A 12-year-old boy is questioning his Catholic faith.
By GARRY L. CLARK
VINDICATOR STAFF WRITER
YOUNGSTOWN -- A nostalgic, humorous look at growing up Catholic in the late 1950s was presented Friday evening as the Oakland Center for the Arts opened its production of "Over The Tavern."
Told from the point of view of Rudy, a precocious 12-year-old, the play revolves around the Pazinski family of Buffalo, N.Y.
The family lives above the tavern owned by Chet Pazinski, a somewhat ill-tempered man who is more feared than loved in his home.
Rudy, on the cusp of adolescence, has begun to question some of the things he's being taught at St. Casimir's, the neighborhood parochial school.
Rudy's world
In fact, he's giving his teacher, Sister Clarissa, nearly apoplectic fits with his innocent questions that, to her, border on sacrilege.
Rudy's siblings Eddie and Annie are coping as best they can with their father's temper, and Georgie, their mentally retarded brother, just loves them all, though he has picked up some nasty language that he repeats at the most inopportune moments.
Anchoring the family is Ellen, the mother, who faces down her husband's outbursts with a bit of her own, often recognizing Chet's own fears and weaknesses beneath.
Rudy's questions surround many unanswerable themes, including why his brother, Georgie, was born retarded, and why his dad can't be like Robert Young on "Father Knows Best."
Told with love and humor, this piece by Tom Dudzick actually takes a look at his own upbringing and some of the critical moments of family life that poignantly turn the family's destiny within their own little circle and also their faith, which is never abandoned, but increasingly better understood.
Cast
Joey Monda made a perfectly hilarious Rudy as he searched, questioned, probed and even acted out his TV hero, Ed Sullivan, along with special guest, Jesus Christ.
Cast as his "nemesis," Sister Clarissa, was the excellent Regina Reynolds.
Though I didn't grow up Catholic, most of the audience must have, as her speeches and actions were met with much laughter and knowing nods. Her portrayal as a crusty old disciplinarian was complete with clicker and an ever-present ruler to dispense justice to recalcitrant hands.

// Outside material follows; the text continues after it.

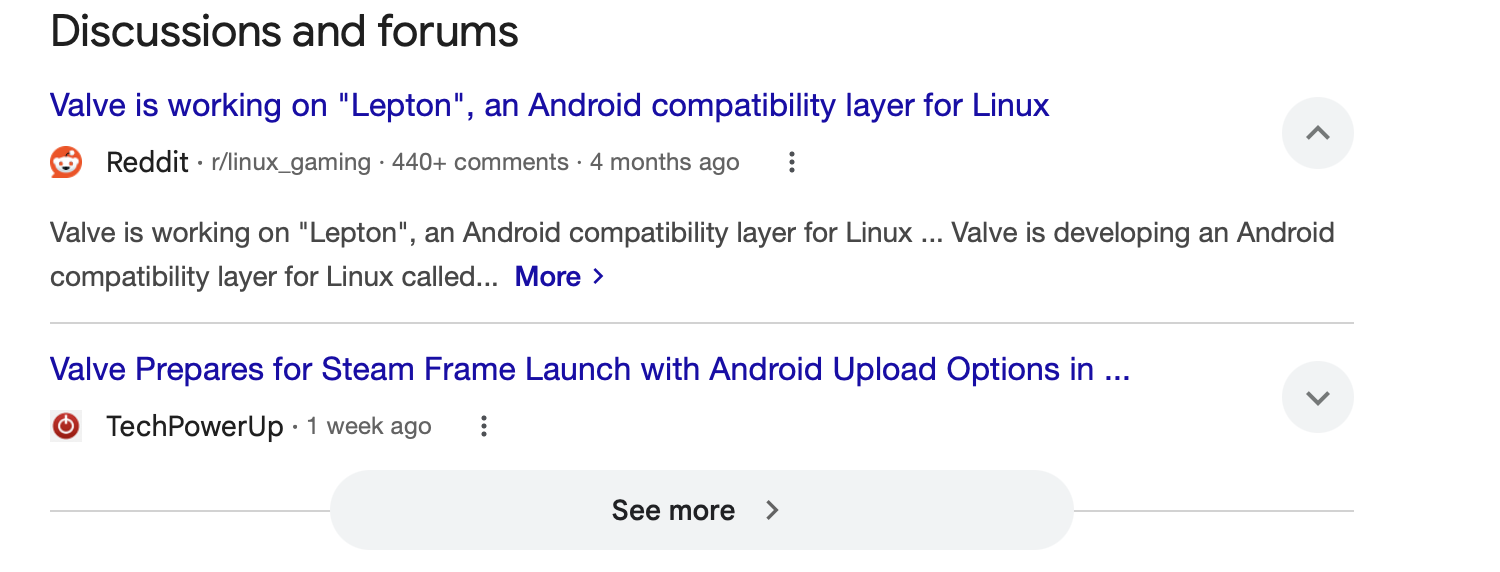Open three-dot options beside the Reddit result
The height and width of the screenshot is (572, 1500).
tap(791, 162)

Paul Sauline as Georgie was truly inspired, never dropping out of character for a moment, and April Sauline as Annie, and Elliott Jordan as Eddie looked and acted as if they'd just stepped out of a '50s sitcom mixed in with a little of the '70s "Happy Days."
Playing the family's patriarch, Chet, was Ed Smith, who tempered his character's angry outbursts with an underlying element of sadness that came to the fore late in the second act.
And, finally, providing that all-important family glue was Denise Sculli as Ellen, whose remarkable performance makes one believe that this is a real family trying to make it in a real world with very real and common obstacles to overcome, even in the so-called "Golden Age" of the 1950s.